**Tindakan yang Diperlukan:**
Bisakah Anda melanjutkan tulisan tentang Presidential Threshold dan potensi "kejahatan demokrasi" pada potongan dokumen di bawah, dimulai tepat setelah kalimat terakhirnya?

Potensi ‘Kejahatan Demokrasi’
Ini menurut saya, punya potensi untuk menjadi kejahatan demokrasi. Maka jawabannya adalah, ya, perlu kesadaran civil society.
Perlu kesadaran Mahkamah Konstitusi, untuk segera menghilangkan yang namanya Presidential Threshold.
Jadi, MK, kalau memang sumpahnya bertanggung jawab kepada Tuhan yang Maha Esa, memberikan rasa keadilan.
Demi keadilan yang berdasarkan Ketuhanan yang Maha Esa, maka kalau konteksnya seperti ini, tidak bisa lagi, tidak bisa tidak, Presidential Threshold, harus dihapuskan.
Karena hanya akan melanggengkan oligarki, apalagi di antara oligarki Istana itu sudah ada ‘cukong-cukong Pilpres’, misalnya.

**Informasi yang Diberikan:**
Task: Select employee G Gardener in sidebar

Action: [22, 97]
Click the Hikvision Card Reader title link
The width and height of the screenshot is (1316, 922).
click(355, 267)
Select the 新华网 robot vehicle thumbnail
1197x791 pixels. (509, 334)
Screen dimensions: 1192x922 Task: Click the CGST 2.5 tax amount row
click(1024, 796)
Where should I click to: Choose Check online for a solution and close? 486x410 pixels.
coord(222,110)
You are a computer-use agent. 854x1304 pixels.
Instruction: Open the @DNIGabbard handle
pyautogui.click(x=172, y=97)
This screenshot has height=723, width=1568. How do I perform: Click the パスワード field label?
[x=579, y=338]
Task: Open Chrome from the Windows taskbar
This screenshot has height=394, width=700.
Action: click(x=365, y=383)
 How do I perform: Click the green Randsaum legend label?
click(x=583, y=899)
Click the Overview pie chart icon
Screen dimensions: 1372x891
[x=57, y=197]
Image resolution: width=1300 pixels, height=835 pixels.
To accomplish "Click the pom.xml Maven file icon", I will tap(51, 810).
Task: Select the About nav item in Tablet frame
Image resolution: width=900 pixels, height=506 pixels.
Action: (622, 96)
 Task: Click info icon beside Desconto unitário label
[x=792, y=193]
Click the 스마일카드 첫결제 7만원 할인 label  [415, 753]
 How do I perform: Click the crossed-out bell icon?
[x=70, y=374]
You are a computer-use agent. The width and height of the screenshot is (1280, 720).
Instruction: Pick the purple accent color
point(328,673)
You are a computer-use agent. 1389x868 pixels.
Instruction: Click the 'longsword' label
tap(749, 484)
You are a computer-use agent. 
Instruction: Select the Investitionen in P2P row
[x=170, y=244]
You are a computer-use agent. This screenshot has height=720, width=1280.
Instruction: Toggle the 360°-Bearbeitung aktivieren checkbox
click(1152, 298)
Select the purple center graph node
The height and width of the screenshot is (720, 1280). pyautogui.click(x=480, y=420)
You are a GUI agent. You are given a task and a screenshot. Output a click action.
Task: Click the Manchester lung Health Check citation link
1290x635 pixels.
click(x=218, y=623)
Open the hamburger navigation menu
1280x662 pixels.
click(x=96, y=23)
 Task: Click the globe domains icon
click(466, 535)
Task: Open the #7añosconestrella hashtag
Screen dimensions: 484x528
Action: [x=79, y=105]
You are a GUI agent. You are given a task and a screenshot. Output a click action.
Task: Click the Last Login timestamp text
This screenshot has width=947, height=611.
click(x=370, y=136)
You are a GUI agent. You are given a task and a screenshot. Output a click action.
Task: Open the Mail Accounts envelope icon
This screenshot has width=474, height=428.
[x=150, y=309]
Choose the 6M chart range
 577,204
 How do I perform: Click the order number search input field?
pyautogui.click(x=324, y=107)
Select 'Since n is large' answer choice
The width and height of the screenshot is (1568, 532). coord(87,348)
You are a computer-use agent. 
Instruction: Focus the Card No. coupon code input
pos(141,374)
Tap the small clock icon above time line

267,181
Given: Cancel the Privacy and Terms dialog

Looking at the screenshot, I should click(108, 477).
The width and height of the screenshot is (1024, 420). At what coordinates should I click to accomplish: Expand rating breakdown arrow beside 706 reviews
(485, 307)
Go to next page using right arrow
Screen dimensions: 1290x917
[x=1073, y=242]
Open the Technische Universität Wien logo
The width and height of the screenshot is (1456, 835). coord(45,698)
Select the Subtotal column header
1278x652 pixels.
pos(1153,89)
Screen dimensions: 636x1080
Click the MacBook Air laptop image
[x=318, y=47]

**Hasil di Bawah:**
Maka secara teoritis, ini harus dicegah. Sekali lagi, ini sebuah analisis yang masuk akal.
Karena kalau kebutuhannya menangani pandemi, tidak diperlukan yang namanya PAN.
kalau kebutuhannya rekrutmen kabinet, dalam rangka memperkuat postur kabinet, tidak diperlukan PAN.
Karena sekarang sudah terlalu kuat, tapi kalau kebutuhannya untuk mematahkan kaki koalisi non-Istana, agar tidak bisa mengajukan pasangan calon presiden dan wakil presiden, masuk akal.
Karena kalau PAN dibiarkan di luar Istana, mereka akan memiliki jumlah kursi yang signifikan untuk bisa mengajukan calon, yaitu 148 [Demokrat 54, ditambah PKS 50, ditambah PAN 44, 148. Itu lebih dari 20 persen, dari seluruh kursi yang jumlahnya 575].
Dari konstelasi ini paham, ya? Bahwa, memang, masuknya PAN, tidak bisa tidak, harus diartikan menuju 2024.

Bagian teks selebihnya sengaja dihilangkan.